👁🗨 Des mois sans pain
Un ami de Salem a payé un lourd tribut au simple fait d’aller chercher de quoi manger. Après avoir attendu 10 heures, il a été abattu d'une balle dans l'épaule par l'armée israélienne.
👁🗨 Des mois sans pain
Par Ruwaida Amer, le 7 mars 2024
Wafaa al-Khalidi a souvent entendu ses enfants pleurer de faim.
Au début de la guerre génocidaire qui sévit à Gaza, Wafaa et ses enfants ont fui leur maison de Beit Hanoun, au nord de la bande de Gaza.
La famille s'est réfugiée dans une école gérée par l'Agence des Nations unies pour les réfugiés de Palestine (UNRWA). Ils y sont restés un certain temps, bien qu'Israël ait ordonné aux habitants du nord de Gaza de se déplacer vers le sud.
Lorsque la farine est devenue particulièrement rare, Wafaa a fabriqué du pain en utilisant des graines d'oiseaux. Elle a dû broyer les graines avec des pierres.
Wafaa, 44 ans, est veuve. Son mari est mort il y a quatre ans.
Ses cinq enfants sont âgés de 15 à 5 ans.

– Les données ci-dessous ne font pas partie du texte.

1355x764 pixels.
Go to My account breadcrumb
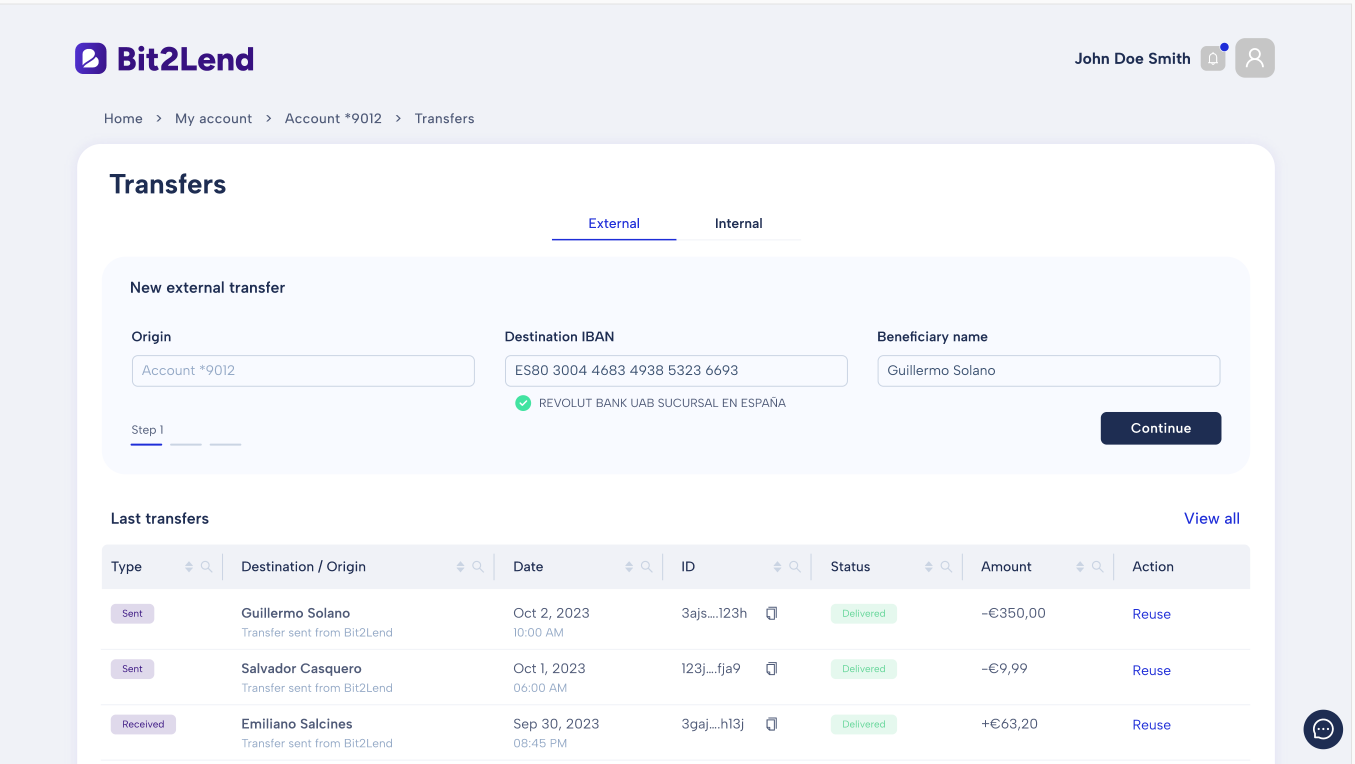point(213,118)
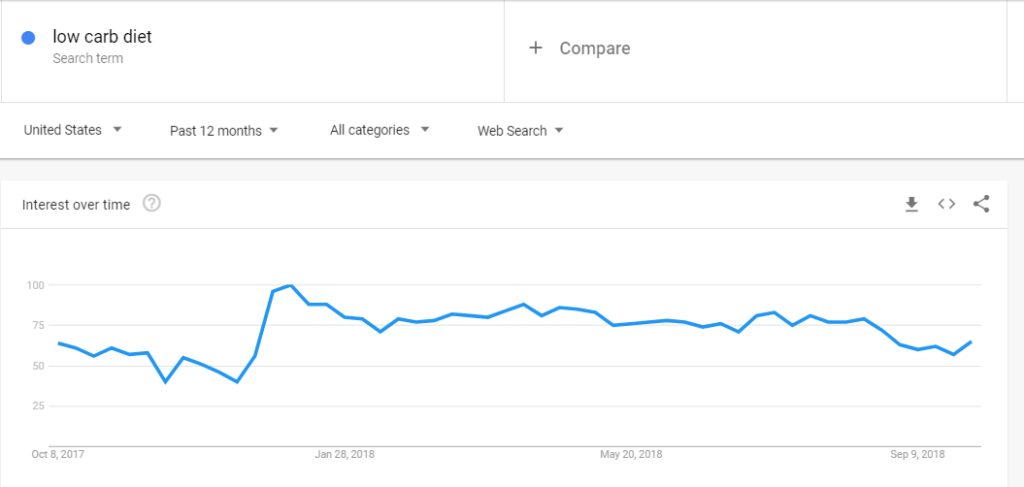Screen dimensions: 1024x487
Task: Edit the low carb diet search term
Action: (102, 37)
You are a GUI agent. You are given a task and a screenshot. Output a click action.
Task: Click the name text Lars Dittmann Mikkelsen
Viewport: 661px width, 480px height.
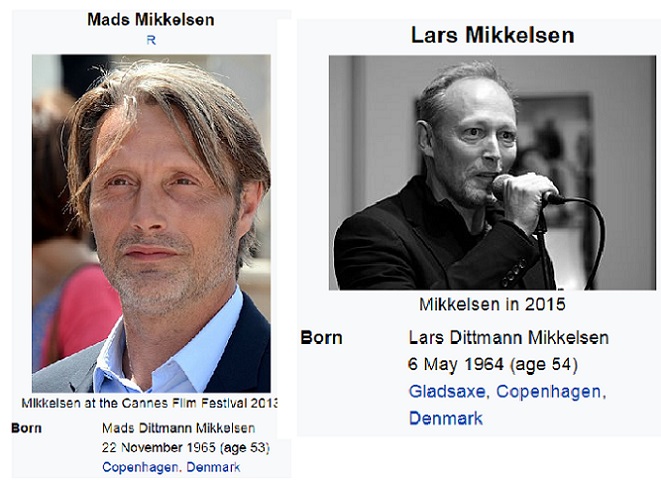(x=508, y=338)
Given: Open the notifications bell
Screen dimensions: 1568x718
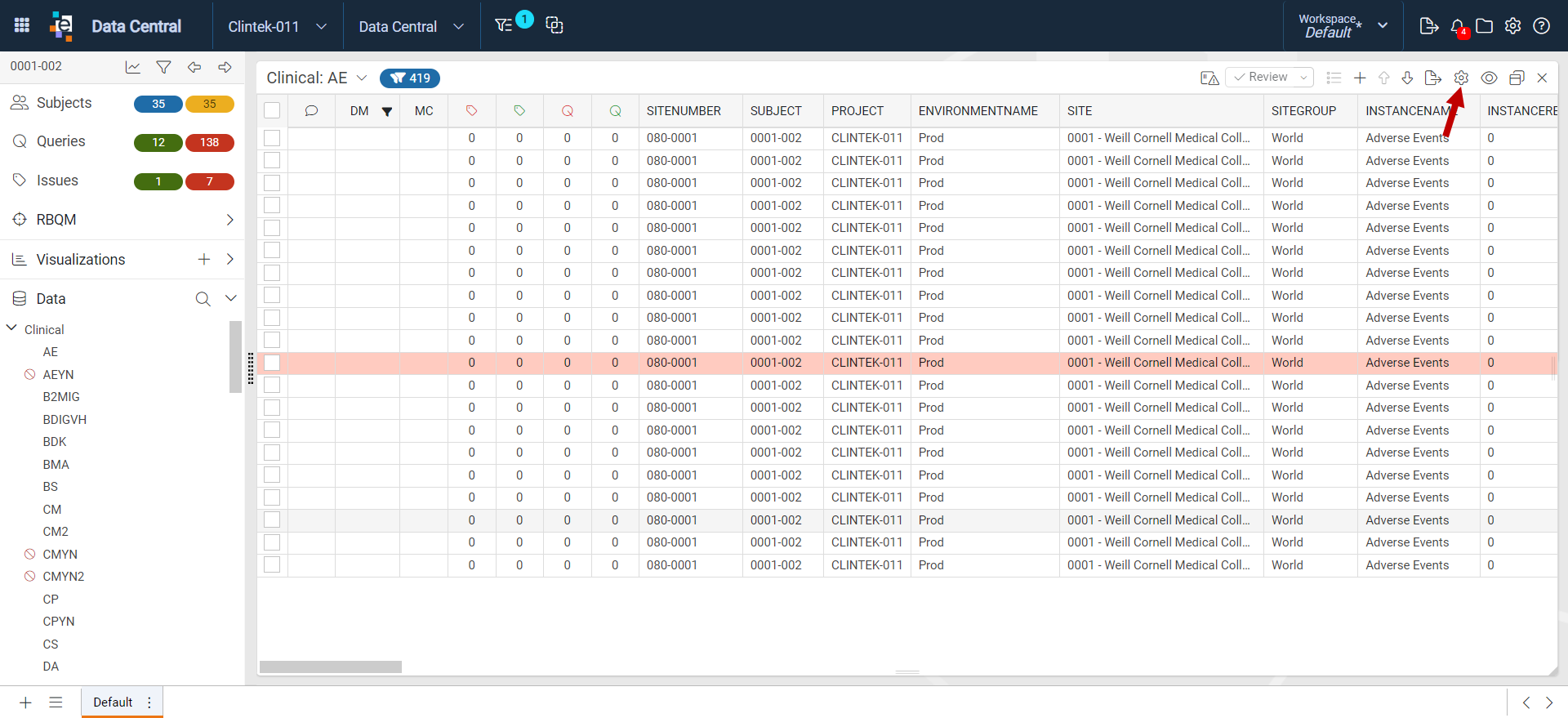Looking at the screenshot, I should 1458,26.
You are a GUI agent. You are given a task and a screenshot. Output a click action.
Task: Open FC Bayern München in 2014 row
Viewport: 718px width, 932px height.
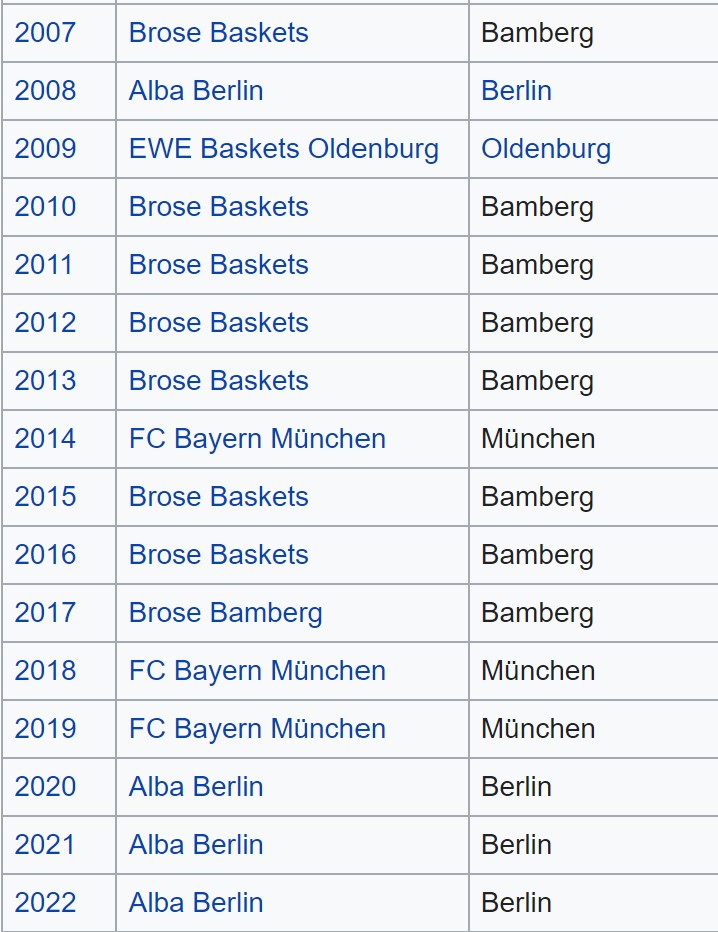[257, 439]

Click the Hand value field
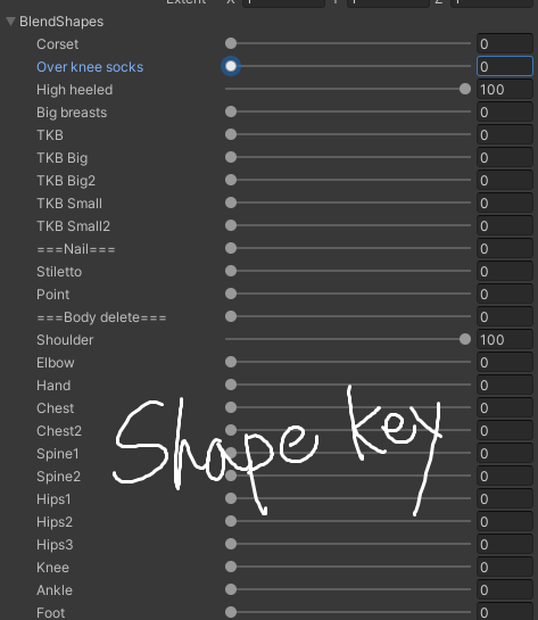tap(505, 385)
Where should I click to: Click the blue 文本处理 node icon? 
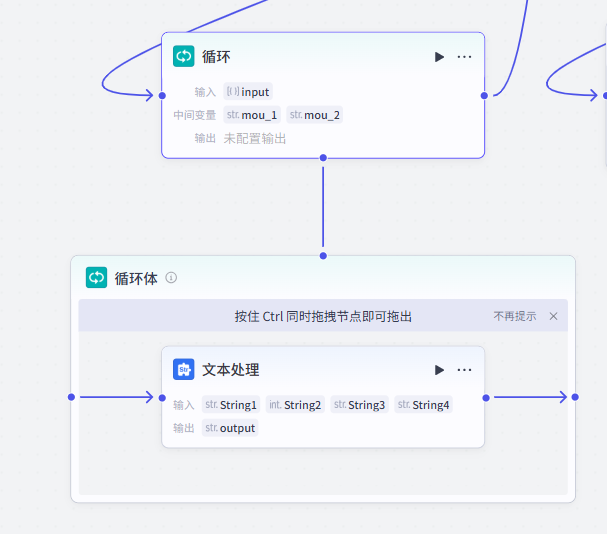click(184, 370)
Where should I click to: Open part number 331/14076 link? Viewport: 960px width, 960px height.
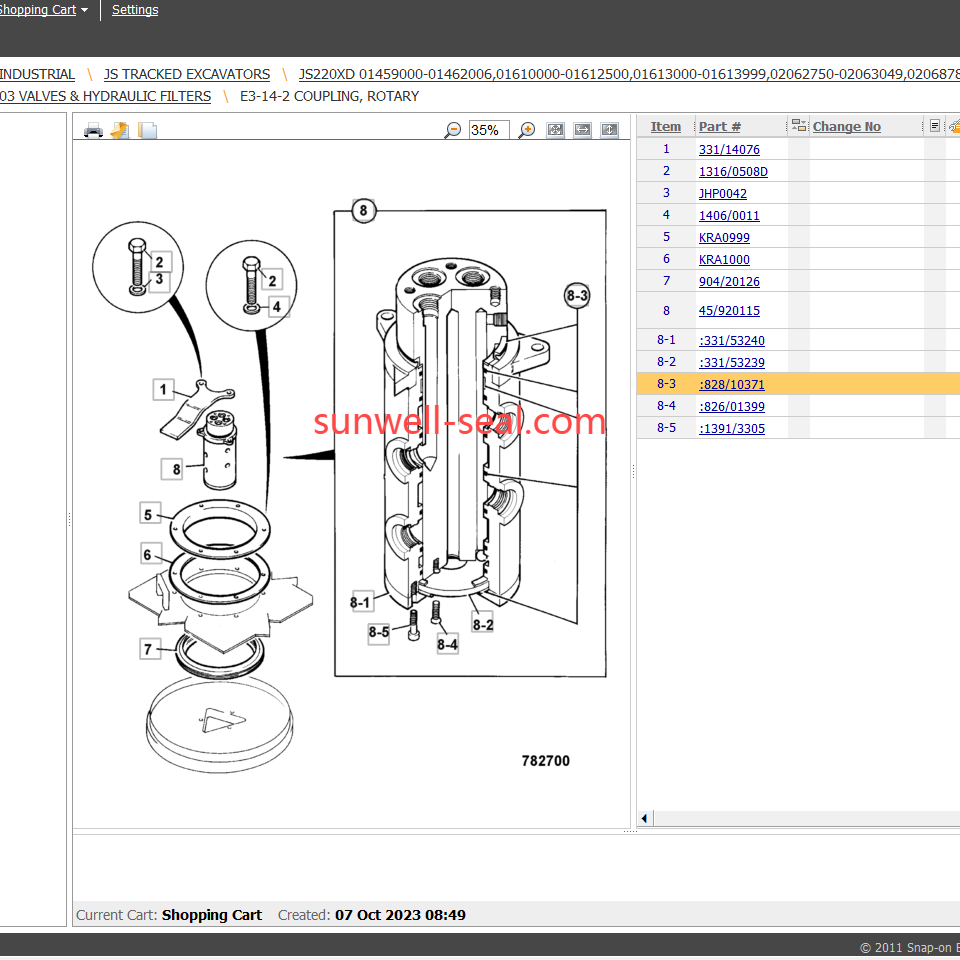(x=729, y=150)
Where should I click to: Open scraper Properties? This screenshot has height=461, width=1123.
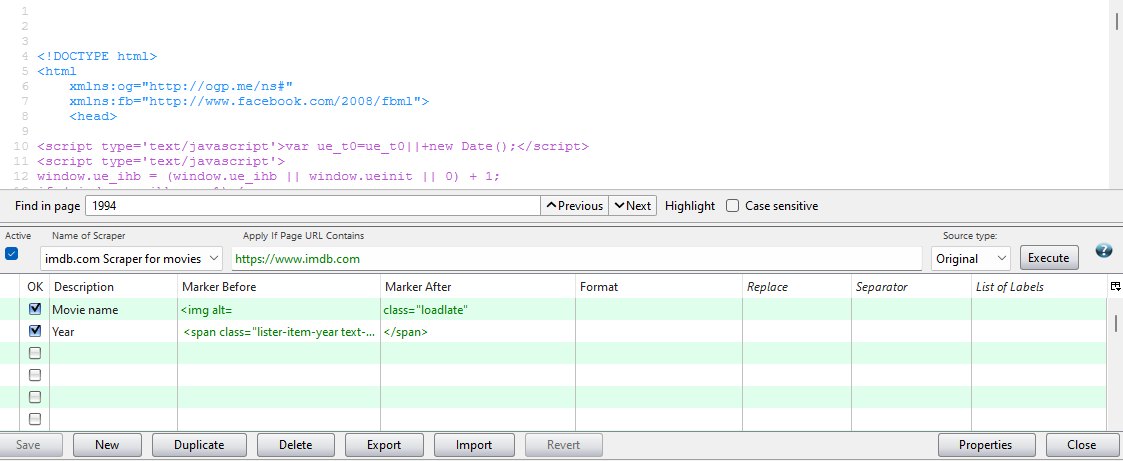coord(985,445)
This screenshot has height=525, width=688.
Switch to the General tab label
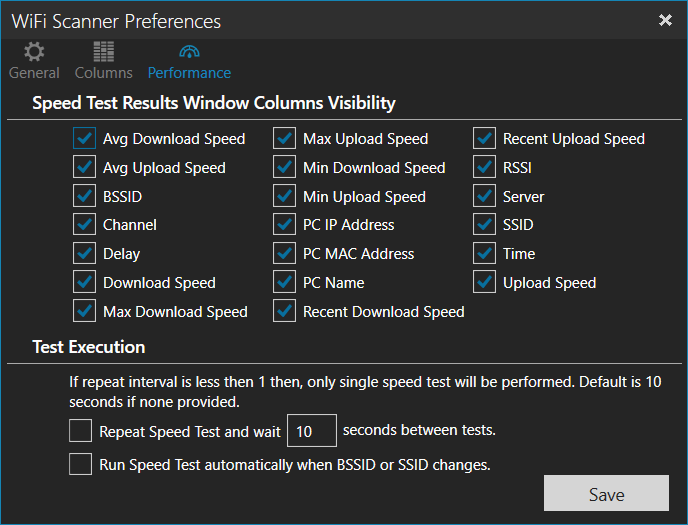[x=34, y=73]
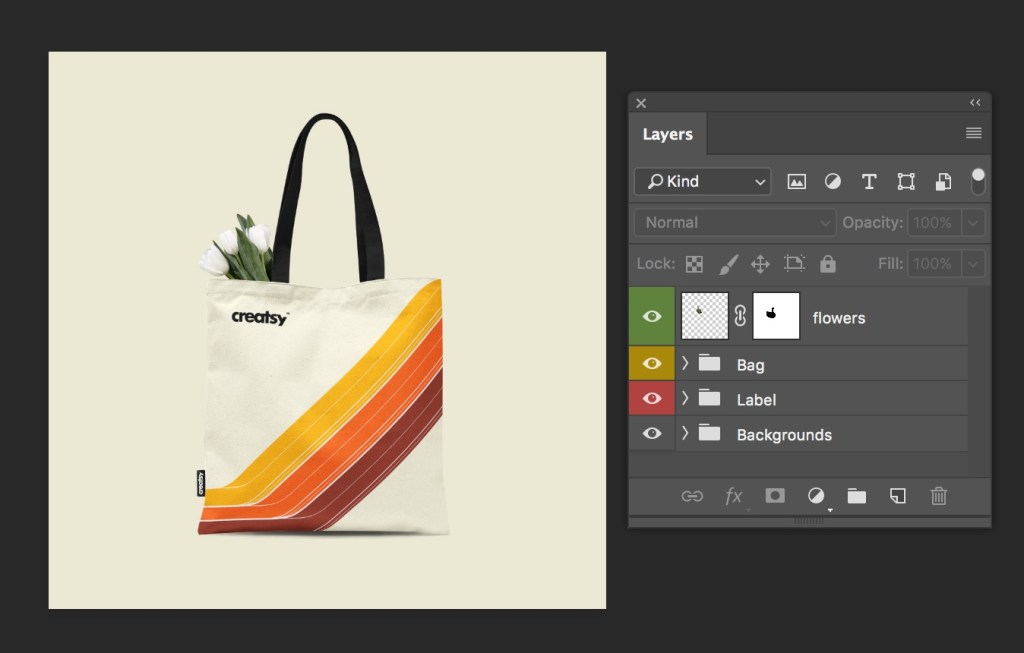The image size is (1024, 653).
Task: Filter layers by adjustment layers
Action: (x=832, y=181)

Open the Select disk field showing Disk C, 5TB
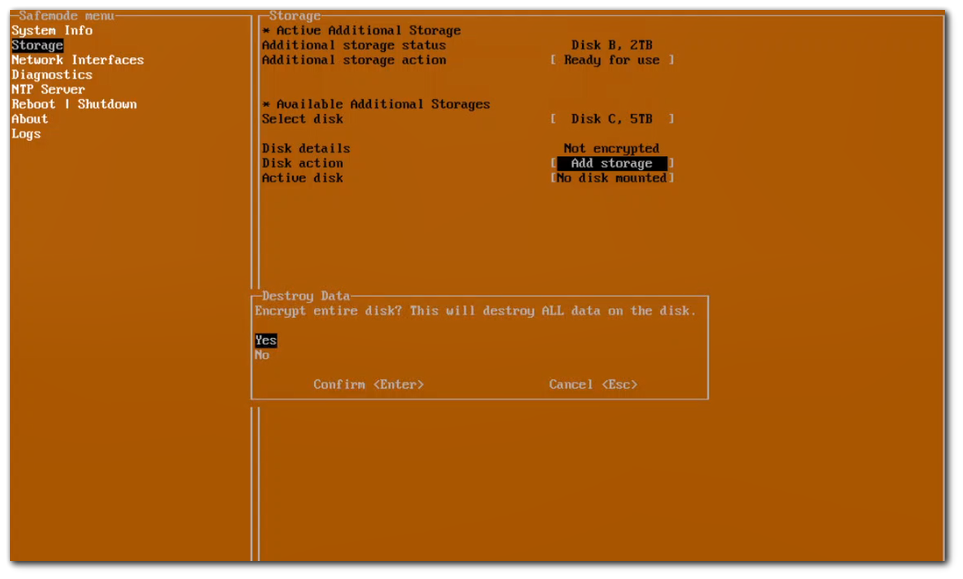tap(612, 119)
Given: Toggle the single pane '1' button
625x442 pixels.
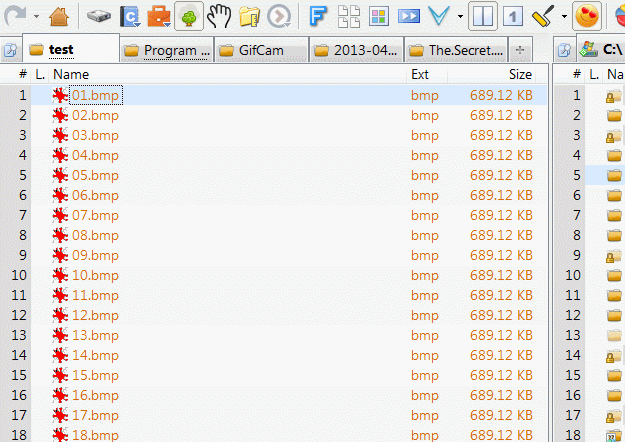Looking at the screenshot, I should pos(512,16).
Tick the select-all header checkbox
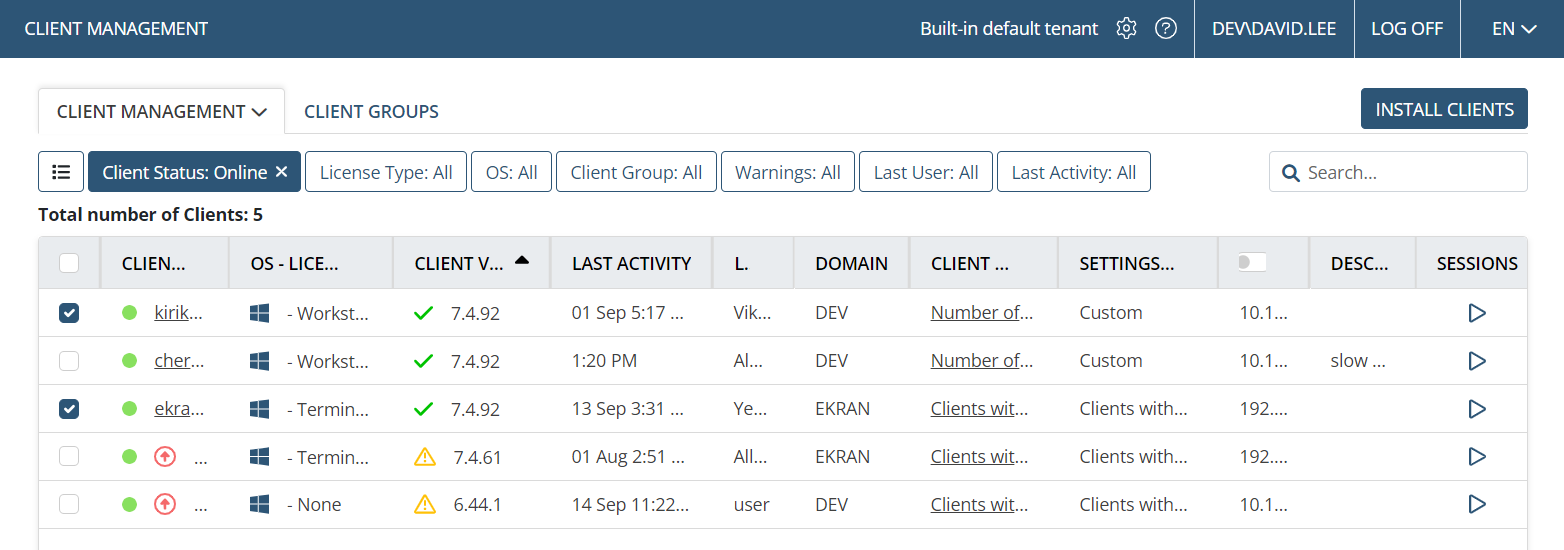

“Mes enfants ont beaucoup maigri”, dit-elle. “Leurs défenses immunitaires contre les maladies sont faibles”.
Un jour, elle a cherché de quoi manger dans des maisons quittées par des personnes déplacées. Tout ce qu'elle a pu trouver, c'est “du vieux pain moisi” et quelques feuilles mortes.
Finalement, Wafaa a senti qu'il fallait partir pour le sud. Elle et ses enfants ont dû passer devant les troupes israéliennes avant d'arriver dans la ville de Deir al-Balah.
Sur le front de mer de Deir al-Balah, elle a rencontré une famille qui l'a aidée à monter une tente.
Cette famille a nourri Wafaa et ses enfants.
“C'était comme un rêve qui se réalisait enfin”, a déclaré Wafaa. “Mes enfants étaient si heureux. Ils refusaient de manger autre chose que du pain parce qu'ils en avaient envie depuis plus de deux mois.”
La famine se répand
Salem al-Hur, 35 ans, est également resté dans la partie nord de Gaza après les ordres d'évacuation israéliens. Ses enfants ont 6, 4 et 1 ans.
Lui et sa famille se sont réfugiés dans un centre de formation de l'UNRWA.
“Depuis le début de la guerre, je me bats pour nourrir mes trois enfants”, a-t-il déclaré. "J'ai une petite fille d'un an qui a besoin de lait. Avant la guerre, je leur rapportais tout ce dont ils avaient besoin”.
La zone où il se trouve étant assiégée, aucune aide n'a pu y être acheminée depuis plusieurs mois.
Et lorsque des livraisons d'aide ont eu lieu, Israël a ouvert le feu sur les personnes en quête de produits alimentaires. Plus de 110 personnes ont été tuées la semaine dernière lors du “Massacre de la farine” dans la rue al-Rashid, au sud-ouest de la ville de Gaza.
Depuis, Israël a mené d'autres attaques contre ceux qui cherchaient de l'aide.
Un ami de Salem a payé un lourd tribut au simple fait d’aller chercher de quoi manger. Après avoir attendu 10 heures pour obtenir quelque chose, il a été abattu d'une balle dans l'épaule par l'armée israélienne.
Au début de la guerre, Salem et sa femme ont envisagé d'aller séjourner chez des parents à Deir al-Balah. Ils ont demandé à plusieurs personnes si un voyage vers le sud serait sûr.
Les réponses qu'ils ont reçues n'étant pas concluantes, ils sont restés dans la partie nord de Gaza.
La famine se propageant, ils se sont finalement dirigés à pied vers le sud.
“J'ai été contraint de partir pour le bien de mes enfants”, explique-t-il. “Sinon, ils allaient mourir de faim”.
Arrivés à Deir al-Balah, “nous avons trouvé du pain, ce dont nous avions été privés pendant plus de 60 jours”, a-t-il déclaré.
“Les choses vont mal à Deir al-Balah”, a-t-il ajouté. “Il est très difficile de se procurer de la nourriture qui plus est très chère. Mais au moins, il y a de la farine.”
* Ruwaida Amer est une journaliste basée à Gaza.